他身上穿著鬆垮的迷彩服,聲音很輕,像揉進夜風之中的呢喃,“我,有點害怕。”
當然會害怕了。
剛剛經曆過生死,他也隻是一個還不滿二十歲的孩子。
“學姐,我今天晚上,可以跟你一起睡嗎”
窄小的帳篷裡躺進來兩個人。
蘇橋拿了兩床被子。
山上的溫度跟山下相差很大。
兩人各自蓋著被子,因為怕碰到陸瓷受傷的腿,所以蘇橋儘量往旁邊貼。
兩人中間隔出一片空地,大概還能塞下一個人。
最近,蘇橋的睡眠質量不錯,這大概要歸功於付滄瀾給她開的藥。
剛剛進山那段時間,蘇橋的睡眠質量很差,她整夜整夜的做夢。
一會兒是自己在大學裡上課的場麵,一會兒是跟爸媽坐在一張桌子上吃飯的畫麵。
然後世界翻轉。
她從簡單的白色短袖變成了白色軍裝。
她臉上屬於大學生單純且愚蠢的笑容也徹底消失,眉眼之間藏匿著連自己都覺得害怕的淡漠。
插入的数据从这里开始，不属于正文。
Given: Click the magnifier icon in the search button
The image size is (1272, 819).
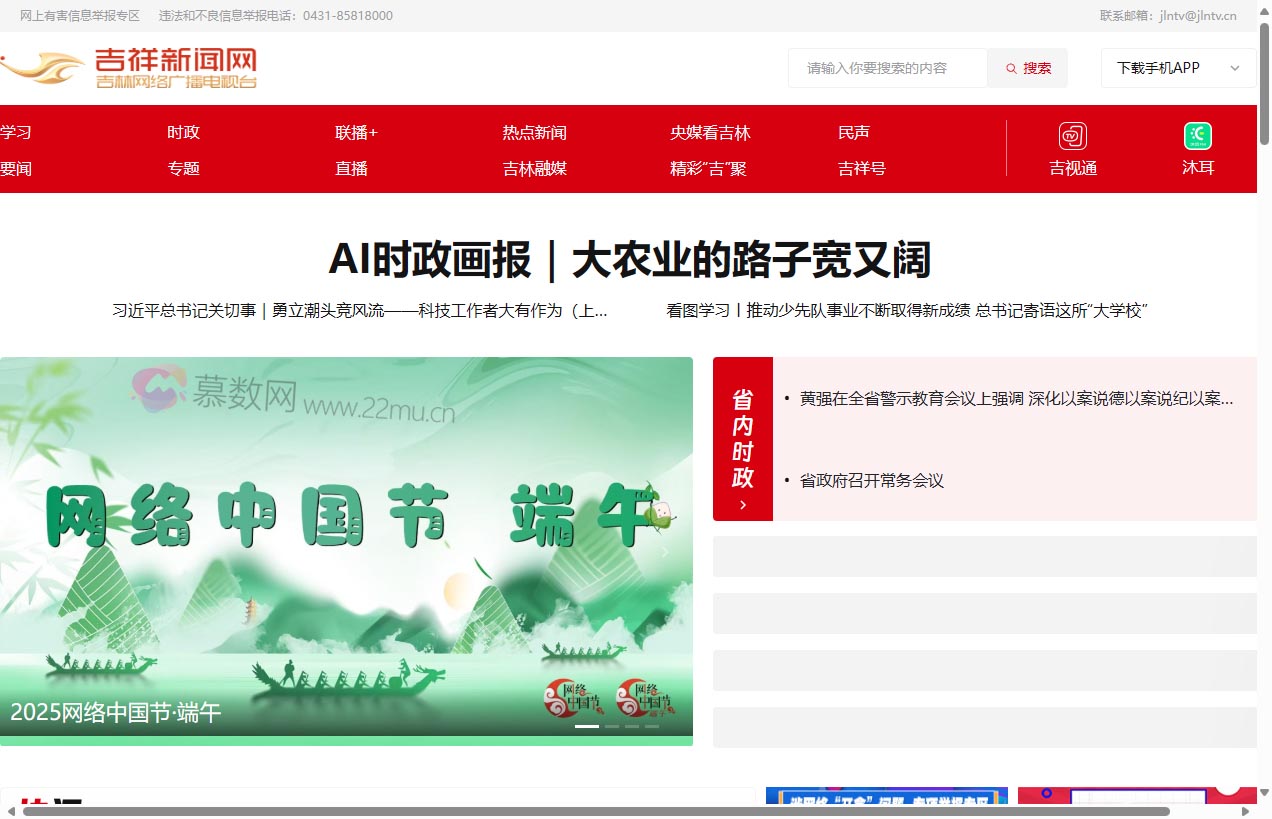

夢裡的人都支離破碎,看不清臉,隻有縈繞在耳畔處窸窸窣窣的聲音,像是有人在她的腦子裡不停的講話。
很吵。
蘇橋閉上眼,根本睡不著。
陸瓷睜開眼,慢吞吞地轉身,看向蘇橋。
女人睡得很不安穩,眉心緊蹙,像是在承受巨大的壓力。
陸瓷上前,伸手撫過蘇橋的眉心。
柔軟的信息素散發出來,撫慰著女人。
睡夢中的蘇橋嗅到這股熟悉的氣息。
蘇橋不會睡死過去。
她的戒備從來到這個世界的第一天起,就刻入了骨髓。
安靜的帳篷裡,陸瓷的信息素帶著柔和的氣息,半點不顯攻擊性。
反觀蘇橋的信息素,即使吃了藥,她也無法完全掩蓋自己略顯鋒利而焦躁的信息素。
蘇橋睜開眼,正對上陸瓷的目光。
兩人安靜的對視,最終還是蘇橋忍著頭疼,語氣平靜的開口,“害怕”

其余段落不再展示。